Thanks to funding from the USDA Rural Development (for the Rural Urban Connections project) and the Blandin Foundation, Minnesota Rural Partners, Inc. and our co-host Center for Small Towns we are able to offer a limited number of scholarships for registration and travel to the Small Town Symposium and Rural Urban Gathering.
Expand the Framework – Change the Equation – Reinvent Minnesota! Be there in Morris this June!
–The Department of Justice has released the third competitive grant solicitation through the Second Chance Act for funding mentoring and other transitional services to help reintegrate juvenile offenders into their communities. State and local government entities, Indian tribal governments, public universities and colleges, and faith-based and community-based nonprofits are eligible to apply. Deadline: April 27, 2010. For more information and to apply, go to: http://ojjdp.ncjrs.gov/grants/solicitations/FY2010/SecondChanceActMentoring.pdf.

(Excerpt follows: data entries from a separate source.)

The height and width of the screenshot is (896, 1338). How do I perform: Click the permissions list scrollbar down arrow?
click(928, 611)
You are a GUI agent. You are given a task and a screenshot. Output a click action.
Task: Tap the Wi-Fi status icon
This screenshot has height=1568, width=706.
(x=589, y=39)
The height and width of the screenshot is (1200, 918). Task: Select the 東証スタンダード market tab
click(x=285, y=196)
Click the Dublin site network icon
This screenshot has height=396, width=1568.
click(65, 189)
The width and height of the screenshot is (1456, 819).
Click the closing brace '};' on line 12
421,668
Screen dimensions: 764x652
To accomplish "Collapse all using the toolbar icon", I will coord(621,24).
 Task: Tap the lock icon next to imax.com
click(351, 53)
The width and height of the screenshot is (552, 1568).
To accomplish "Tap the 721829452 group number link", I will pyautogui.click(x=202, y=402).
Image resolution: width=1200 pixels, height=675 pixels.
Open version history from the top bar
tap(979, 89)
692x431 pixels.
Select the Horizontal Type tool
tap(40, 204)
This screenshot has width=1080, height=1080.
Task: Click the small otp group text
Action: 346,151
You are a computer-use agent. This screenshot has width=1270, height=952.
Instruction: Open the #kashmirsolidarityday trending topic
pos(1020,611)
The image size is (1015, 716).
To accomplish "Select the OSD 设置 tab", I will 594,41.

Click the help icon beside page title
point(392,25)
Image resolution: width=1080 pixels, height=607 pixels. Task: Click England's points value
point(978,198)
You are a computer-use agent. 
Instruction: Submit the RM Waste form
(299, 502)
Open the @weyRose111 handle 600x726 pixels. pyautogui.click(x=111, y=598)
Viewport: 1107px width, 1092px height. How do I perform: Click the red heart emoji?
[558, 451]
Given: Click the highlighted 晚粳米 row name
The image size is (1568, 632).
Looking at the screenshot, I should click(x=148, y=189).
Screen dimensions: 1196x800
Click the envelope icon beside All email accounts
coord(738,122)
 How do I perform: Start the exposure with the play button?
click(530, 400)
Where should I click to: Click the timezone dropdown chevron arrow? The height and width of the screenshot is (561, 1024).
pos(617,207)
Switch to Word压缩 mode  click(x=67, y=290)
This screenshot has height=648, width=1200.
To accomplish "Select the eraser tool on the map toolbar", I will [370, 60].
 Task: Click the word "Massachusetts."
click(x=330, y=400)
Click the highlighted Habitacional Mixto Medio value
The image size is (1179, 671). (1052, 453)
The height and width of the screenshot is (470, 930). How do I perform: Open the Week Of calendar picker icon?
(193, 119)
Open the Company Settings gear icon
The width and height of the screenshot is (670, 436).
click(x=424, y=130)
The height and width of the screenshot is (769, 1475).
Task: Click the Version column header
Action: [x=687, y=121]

–USDA is offering grants to nonprofits, public agencies, and Indian tribes for grants to provide increased access to technology to foster education, training and health care resources for people living in rural areas of America. Deadline: May 18, 2010. To get more information, visit: http://edocket.access.gpo.gov/2010/2010-6007.htm.
–USDA has issued a NOFA to nonprofits for Household Water Well System Grants to relend to homeowners to construct or repair household water wells for existing homes. Deadline: May 31, 2010. For more information, read the NOFA at: http://www.usda.gov/rus/water/docs/Water%20Well%20NOFA.pdf.
–2010 NMTC Round Open – The U.S. Department of the Treasury announced the opening of the 2010 round of competition for tax credits under the New Markets Tax Credit (NMTC) Program. Program spurs investment of private sector capital in distressed communities by providing a tax credit for taxpayers who make qualified equity investments in designated Community Development Entities (CDEs). For more information about the NMTC program go to: http://www.cdfifund.gov/what_we_do/programs_id.asp?programID=5 . The fiscal year 2010 round will have $5 billion of tax credit authority available. Applications are due by June 2nd. The Notice of Allocation Availability (NOAA) is available at: http://www.cdfifund.gov/docs/nmtc/2010/2010%20NMTC%20NOAA%20FINAL%204%205%202010.pdf and the application is available at: http://www.cdfifund.gov/docs/nmtc/2010/2010%20NMTC%20Application%20Final%204%207%2010.pdf .
–USDA has funding available for Rural Business Opportunity Grants (RBOG) of up to $250,000 open to nonprofit and public agencies to improve business opportunities in rural areas. Deadline: June 28, 2010. Projects should be designed to help rural communities in the region create wealth so they are self-sustaining, repopulating and thriving economically.
The RBOG program provides grants for technical assistance and planning activities to improve economic conditions in rural cities or towns of 50,000 people or fewer. Funding under the RBOG program can be used to pay for economic planning, technical assistance, and training for rural communities, entrepreneurs or economic development officials. Under this round of funding, priority consideration will be given to applications that best demonstrate strong regional or multi-jurisdictional collaboration, referred to as ‘great regions’, leadership capacity, and those that represent varying demographics (including underserved and under-represented communities). The amount of funding available is $2.48 million.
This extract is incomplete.